LenderVend wanted what?

LenderVend, an Appraisal Management Company, notified its panel of real estate appraisers that they were going to make it a requirement for them to submit their entire work file along with the appraisal report. For those not familiar with what the work file consists of let me briefly describe what it includes. The work file includes field notes about the property, floor plan sketches, comparable sales data, property tax information, sales contract information, as well as other potentially confidential information from the homeowner.

This type of information has never been asked for before and could possibly increase liability to the appraiser. Appraisers realized the foolishness of such a request and began to take to social media to voice their anger and concerns. Over the last several years the burden to appraisers has significantly increased because of the extra requirements being asked of them. In addition to the increased requirements, many AMC’s fees have not kept up with the amount of work asked of them or the risk that they take on. LenderVend heard these complaints and realized that most appraisers would not do this so they changed their mind and did not make it a requirement but rather voluntary to do this.

Appraisers voices were heard

Could this incident be the historical point at which appraisers realize that they do have a voice? If so will they seize the opportunity and continue to make their voices heard? At the current time there are numerous associations of professional appraisers nationwide that many appraisers belong to, however over the last several years as appraisers jobs have become tougher and the fees paid lower, many of these groups have been silent or at least their actions to change what is going on have been at a turtle’s pace.

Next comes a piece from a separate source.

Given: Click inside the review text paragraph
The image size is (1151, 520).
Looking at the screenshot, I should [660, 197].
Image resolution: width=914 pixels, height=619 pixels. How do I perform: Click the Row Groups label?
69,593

Appraisers are starting to realize that they cannot rely on these organizations to take care of them and that they must speak up for themselves. State coalitions that are run by appraisers have taken off and are growing in popularity. Many believe that attacking the problem at the state level is the place to start, and this has occurred in some states, however only time will tell if these successes will continue.

Is social media the answer?

As I asked previously, “have we reached a tipping point in social media for real estate appraisers?” Is the use of social media the next step to take so that appraisers voices will continue to be heard? LenderVend definitely changed their mind after they heard how appraisers felt about the work file requirements, but appraisers must stay aware of similar changes in the future and take to social media so their voices continue to be heard.

Most companies currently have a social media presence and it has never been easier to communicate with those in charge, including executives in the mortgage and AMC field. I have heard examples of people who have had problems with products or services and tweeted the company only to have their issue quickly resolved. Will this work with appraisers who have problems with irrational lender or management company requests like LenderVend, or with increased appraisal legislation? Who knows. What we do know is that not speaking up won’t work either, so we must at least attempt to make our voices heard. By taking advantage of all of the social media channels available to us, such as Twitter, Facebook, LinkedIn, YouTube, or personal blogs, we can make sure that someone will hear our concerns.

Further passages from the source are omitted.